Problem statement: If a line in the entries below contains the word "coins", it counts; report how many such lines there are, and only that number.

Dataset entries:

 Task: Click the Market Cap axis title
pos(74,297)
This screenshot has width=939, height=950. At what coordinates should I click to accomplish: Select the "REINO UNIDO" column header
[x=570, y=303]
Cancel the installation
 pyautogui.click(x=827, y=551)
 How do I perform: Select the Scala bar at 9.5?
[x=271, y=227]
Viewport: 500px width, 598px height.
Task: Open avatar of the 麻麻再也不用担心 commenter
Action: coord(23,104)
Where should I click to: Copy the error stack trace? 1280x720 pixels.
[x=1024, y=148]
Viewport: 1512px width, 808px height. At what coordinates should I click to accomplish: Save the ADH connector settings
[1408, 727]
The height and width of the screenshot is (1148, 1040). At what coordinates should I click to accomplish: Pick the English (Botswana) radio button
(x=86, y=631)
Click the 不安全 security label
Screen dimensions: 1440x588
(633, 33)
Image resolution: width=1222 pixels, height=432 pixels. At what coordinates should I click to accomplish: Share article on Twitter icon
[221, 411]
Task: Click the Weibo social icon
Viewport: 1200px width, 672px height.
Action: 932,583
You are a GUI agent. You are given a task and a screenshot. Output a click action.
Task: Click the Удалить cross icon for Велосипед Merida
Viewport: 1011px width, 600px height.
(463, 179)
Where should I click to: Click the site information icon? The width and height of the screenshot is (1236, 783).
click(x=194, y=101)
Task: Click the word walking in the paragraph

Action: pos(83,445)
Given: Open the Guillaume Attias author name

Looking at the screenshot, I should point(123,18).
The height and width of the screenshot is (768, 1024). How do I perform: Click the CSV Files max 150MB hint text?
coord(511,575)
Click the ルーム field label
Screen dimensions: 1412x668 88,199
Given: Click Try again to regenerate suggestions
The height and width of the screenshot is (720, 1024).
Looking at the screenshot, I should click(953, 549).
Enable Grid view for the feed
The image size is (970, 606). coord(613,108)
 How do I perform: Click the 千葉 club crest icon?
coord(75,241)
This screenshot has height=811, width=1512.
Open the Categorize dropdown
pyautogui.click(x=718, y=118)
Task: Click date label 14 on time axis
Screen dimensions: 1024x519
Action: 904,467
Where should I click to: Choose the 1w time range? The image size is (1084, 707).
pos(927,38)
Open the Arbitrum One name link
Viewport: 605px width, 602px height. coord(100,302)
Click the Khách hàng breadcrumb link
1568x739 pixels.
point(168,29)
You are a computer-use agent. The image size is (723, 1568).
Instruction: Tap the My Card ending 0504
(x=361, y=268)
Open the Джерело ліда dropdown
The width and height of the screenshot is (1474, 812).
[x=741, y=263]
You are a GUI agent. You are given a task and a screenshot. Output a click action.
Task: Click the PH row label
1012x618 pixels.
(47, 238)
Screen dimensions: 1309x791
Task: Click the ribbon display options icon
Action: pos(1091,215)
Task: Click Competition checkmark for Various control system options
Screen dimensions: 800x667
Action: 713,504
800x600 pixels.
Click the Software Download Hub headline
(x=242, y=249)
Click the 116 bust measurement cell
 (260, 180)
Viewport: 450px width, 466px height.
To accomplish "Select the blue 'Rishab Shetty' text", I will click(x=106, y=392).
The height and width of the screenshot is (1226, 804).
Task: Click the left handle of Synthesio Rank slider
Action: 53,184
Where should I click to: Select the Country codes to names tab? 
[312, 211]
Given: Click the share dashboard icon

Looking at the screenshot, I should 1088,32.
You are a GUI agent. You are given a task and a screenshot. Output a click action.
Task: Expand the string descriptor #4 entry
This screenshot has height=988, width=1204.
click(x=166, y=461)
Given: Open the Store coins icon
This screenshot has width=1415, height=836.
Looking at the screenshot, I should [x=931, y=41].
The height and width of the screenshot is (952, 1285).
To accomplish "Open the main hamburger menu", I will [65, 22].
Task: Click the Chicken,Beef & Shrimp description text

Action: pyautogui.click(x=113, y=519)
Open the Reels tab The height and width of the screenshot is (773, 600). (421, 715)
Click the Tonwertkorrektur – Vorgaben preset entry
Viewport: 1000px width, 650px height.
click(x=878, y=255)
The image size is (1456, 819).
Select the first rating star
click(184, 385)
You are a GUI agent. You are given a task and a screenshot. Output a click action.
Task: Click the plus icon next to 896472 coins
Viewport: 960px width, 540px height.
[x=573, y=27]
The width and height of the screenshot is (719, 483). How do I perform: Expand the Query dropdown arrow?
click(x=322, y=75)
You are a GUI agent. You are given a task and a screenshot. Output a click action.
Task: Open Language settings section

Task answer: 2